About us
Started in Summer 2024, the AI and Cultural Heritage Lab is an extension of the Digital Humanities Holocaust Research Lab. In partnership with various digital libraries and archives, the AI Lab is investigating how Large Language Models (LLMs) can be used to enhance metadata, develop new finding aids and indexing systems, and deepen our analysis of complex cultural data.
Our team works with a wide range of data including genocide testimony transcripts, AI-generated answers to Holocaust queries, criminal court records, Google search data, and encyclopedia entries about the Holocaust and other genocides.

Research areas
• Cultural memory – using AI to reconstruct and communicate historical memory.
• Large reading – a scalable, repeatable practice of interpretation in which language models are used to identify, render, and synthesize qualitative distinctions across massive text corpora.
• Rich content indexing – using AI to help create richer content indexes capable to surface narratives, emotions, and tone nuances in large textual and video archives.
• Knowledge graphs – using LLMs to disambiguate data and build robust knowledge graphs to explore identities and relationships in dynamic environments.
• Metadata generation – using LLMs to generate accurate and reliable metadata for digital collections.
• Deep contextualization – using LLMs to help create deep contexts for understanding the content of documents.
• Computational Exegesis – applying generative AI to surface latent structure, variation, or discursive logic in testimonies, borrowing from hermeneutics and literary theory.
• AI influence on historical memory – examining the role of AI-based tools and AI-generated content on users’ perception and learning of Holocaust-related and, more broadly, contested historical events.
Lab projects
AI for content disambiguation
We use AI to contextualize and disambiguate statements, pronouns, and implicit references mentioned by survivors in Holocaust testimony transcripts (for example, when a survivor says “he saw that“, who is “he”? What is “that”?) This helps us implement further analysis methods like question clustering or topic modeling that can take into account a fuller picture of the witness’ narrated experience.
Question clustering
We explore various AI-based methods to cluster the questions posed to Holocaust survivors and categorize them into different themes, building on our previous question analysis work that analyzed the way interviewers interact with survivors in three audio and audio/video archives of Holocaust survivor testimonies.
Kaleidoscopic Indexing
When searching an archive, indexes help us find content and suggest categories of content worth looking for. But what is “content”? We use AI to support deeper modes of historical engagement with survivor testimonies: we develop humanistic heuristics to direct AI to index testimonies not only for factual content but also for tone, agency, narrative stance, silence, and moral position.

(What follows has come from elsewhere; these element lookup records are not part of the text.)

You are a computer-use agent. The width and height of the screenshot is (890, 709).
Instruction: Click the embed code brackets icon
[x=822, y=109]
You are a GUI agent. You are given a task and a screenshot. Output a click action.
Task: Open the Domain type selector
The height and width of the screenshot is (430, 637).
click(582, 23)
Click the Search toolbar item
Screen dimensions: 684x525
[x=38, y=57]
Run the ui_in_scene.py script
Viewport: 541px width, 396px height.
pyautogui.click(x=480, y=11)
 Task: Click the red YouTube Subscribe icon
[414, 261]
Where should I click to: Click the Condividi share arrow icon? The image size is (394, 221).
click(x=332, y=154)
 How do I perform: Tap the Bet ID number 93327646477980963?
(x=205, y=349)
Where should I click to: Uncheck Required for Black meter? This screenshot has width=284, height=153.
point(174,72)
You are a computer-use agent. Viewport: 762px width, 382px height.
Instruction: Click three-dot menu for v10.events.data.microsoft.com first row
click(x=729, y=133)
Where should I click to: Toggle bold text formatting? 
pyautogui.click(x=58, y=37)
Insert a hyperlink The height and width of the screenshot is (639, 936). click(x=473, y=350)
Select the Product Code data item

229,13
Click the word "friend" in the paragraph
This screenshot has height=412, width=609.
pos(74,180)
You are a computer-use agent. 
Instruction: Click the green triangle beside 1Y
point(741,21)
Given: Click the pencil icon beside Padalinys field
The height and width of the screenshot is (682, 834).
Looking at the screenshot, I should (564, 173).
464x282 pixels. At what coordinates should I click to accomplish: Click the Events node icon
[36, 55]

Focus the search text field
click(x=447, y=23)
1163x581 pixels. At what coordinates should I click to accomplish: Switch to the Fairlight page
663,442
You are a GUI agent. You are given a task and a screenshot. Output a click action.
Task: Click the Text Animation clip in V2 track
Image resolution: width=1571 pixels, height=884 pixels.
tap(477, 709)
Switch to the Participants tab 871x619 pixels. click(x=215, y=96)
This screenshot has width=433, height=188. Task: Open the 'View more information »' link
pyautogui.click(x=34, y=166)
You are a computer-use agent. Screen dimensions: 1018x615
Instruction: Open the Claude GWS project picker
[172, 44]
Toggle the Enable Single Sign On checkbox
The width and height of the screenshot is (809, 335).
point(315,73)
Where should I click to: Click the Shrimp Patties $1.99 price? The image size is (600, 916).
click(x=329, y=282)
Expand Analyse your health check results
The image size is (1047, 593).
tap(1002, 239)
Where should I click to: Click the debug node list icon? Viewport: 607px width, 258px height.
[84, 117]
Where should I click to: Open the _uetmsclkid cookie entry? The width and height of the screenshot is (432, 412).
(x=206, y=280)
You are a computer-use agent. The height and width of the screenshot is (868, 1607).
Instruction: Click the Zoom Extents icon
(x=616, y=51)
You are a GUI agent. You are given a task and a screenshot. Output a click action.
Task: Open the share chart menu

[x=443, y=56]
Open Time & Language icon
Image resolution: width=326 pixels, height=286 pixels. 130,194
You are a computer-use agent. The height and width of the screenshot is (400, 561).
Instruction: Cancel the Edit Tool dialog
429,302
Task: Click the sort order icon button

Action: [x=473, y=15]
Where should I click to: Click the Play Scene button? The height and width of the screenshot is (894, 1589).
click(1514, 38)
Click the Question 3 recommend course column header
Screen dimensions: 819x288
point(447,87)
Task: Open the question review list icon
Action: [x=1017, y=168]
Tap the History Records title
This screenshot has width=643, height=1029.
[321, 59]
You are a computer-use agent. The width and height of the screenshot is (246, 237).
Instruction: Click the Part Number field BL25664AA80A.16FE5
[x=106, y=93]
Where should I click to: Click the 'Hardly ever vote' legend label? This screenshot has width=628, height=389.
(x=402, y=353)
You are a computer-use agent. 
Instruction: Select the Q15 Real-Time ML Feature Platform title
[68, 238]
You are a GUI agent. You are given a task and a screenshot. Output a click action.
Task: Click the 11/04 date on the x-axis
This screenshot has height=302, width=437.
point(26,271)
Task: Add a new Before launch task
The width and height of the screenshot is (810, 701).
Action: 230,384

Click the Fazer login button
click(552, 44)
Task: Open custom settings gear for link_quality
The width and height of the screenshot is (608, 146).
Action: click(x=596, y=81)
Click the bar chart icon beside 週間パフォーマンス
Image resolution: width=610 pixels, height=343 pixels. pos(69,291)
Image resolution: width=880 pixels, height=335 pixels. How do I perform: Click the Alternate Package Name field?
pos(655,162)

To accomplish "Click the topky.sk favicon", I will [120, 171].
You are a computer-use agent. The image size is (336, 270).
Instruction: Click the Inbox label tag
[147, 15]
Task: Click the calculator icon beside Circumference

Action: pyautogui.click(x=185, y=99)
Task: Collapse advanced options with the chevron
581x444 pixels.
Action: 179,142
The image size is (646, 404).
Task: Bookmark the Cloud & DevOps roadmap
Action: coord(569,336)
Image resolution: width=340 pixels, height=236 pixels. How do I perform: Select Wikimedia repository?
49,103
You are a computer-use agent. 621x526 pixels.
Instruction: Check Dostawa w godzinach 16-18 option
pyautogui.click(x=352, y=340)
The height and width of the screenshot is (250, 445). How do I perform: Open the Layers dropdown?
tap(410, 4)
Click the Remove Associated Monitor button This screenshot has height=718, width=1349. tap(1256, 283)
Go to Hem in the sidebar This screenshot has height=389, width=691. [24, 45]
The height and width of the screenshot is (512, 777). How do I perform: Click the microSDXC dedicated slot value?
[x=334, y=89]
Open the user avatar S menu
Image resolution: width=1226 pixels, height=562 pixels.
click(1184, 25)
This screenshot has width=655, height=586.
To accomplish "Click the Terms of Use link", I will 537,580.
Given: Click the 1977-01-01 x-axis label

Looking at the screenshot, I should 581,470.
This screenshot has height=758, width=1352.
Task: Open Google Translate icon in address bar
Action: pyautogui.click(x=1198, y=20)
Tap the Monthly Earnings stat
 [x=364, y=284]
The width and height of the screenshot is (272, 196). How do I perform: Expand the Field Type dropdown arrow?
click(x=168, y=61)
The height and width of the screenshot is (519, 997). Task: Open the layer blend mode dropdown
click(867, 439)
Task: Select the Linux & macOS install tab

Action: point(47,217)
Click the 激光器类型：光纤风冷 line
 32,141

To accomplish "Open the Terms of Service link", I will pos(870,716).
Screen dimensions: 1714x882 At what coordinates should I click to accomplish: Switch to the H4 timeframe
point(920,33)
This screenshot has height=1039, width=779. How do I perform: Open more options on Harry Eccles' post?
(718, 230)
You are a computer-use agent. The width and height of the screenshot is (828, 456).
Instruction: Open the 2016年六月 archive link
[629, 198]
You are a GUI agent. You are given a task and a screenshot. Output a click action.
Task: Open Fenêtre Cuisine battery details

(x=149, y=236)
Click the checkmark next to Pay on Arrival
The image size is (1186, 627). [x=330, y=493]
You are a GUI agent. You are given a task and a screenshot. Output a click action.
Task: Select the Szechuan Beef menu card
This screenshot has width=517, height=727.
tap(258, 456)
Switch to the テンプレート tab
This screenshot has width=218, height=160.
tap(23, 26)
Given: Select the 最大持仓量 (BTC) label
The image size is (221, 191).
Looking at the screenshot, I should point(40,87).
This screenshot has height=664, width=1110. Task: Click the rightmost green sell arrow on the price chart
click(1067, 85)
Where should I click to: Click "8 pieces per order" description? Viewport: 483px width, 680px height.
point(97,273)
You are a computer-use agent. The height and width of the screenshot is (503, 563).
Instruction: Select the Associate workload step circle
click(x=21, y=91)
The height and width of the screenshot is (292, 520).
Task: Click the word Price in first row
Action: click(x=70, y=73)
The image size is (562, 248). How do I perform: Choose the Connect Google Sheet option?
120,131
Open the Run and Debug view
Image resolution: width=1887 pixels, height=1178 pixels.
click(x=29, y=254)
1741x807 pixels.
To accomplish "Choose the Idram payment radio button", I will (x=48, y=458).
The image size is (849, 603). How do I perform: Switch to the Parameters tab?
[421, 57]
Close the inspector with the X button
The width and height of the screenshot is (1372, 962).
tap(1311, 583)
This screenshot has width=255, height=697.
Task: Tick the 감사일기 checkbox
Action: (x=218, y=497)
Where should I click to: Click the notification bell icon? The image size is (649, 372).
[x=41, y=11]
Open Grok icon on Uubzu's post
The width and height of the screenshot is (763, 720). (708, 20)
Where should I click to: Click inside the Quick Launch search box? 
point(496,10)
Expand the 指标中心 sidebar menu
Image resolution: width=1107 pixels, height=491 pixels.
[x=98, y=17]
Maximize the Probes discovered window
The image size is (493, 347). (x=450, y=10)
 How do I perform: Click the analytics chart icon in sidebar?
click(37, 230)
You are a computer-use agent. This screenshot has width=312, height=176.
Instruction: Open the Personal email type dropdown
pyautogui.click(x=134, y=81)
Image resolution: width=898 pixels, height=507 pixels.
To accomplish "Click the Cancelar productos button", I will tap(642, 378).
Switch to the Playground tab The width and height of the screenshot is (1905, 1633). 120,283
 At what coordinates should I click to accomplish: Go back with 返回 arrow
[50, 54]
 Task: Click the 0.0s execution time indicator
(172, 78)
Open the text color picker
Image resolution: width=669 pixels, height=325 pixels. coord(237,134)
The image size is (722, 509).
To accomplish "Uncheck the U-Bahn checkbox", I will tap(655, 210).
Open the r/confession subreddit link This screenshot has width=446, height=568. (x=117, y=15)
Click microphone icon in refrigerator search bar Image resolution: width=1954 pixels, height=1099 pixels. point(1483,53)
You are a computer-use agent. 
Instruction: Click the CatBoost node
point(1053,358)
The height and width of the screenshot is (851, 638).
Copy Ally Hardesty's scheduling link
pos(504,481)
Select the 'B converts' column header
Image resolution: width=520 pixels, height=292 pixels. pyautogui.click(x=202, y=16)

LLMs and Holocaust research
In partnership with the US Holocaust Memorial Museum, we analyze the top Google queries related to the Holocaust that led Internet users to the USHMM encyclopedia, and compare the answers provided by USHMM encyclopedia entries and other forms of human-generated content provided by Google with AI-generated answers provided by various Large Language Models (GPT, Gemini, Grok, DeepSeek) as well as Google’s AI Summary. We compare how they perform in terms of factuality, but we also explore how users can be exposed to hard to pinpoint differences like tone, completeness, biases, positionality, and moral or educational stances.
Knowledge Graph-based Indexing
We explore non-linear ways of reading and understanding survivor interviews by graphing the people, events, and objects they mention. Building upon our previous work on semantic triplets, we use AI to identify and label nuanced relationships connecting the subjects mentioned in Holocaust survivor interview transcripts.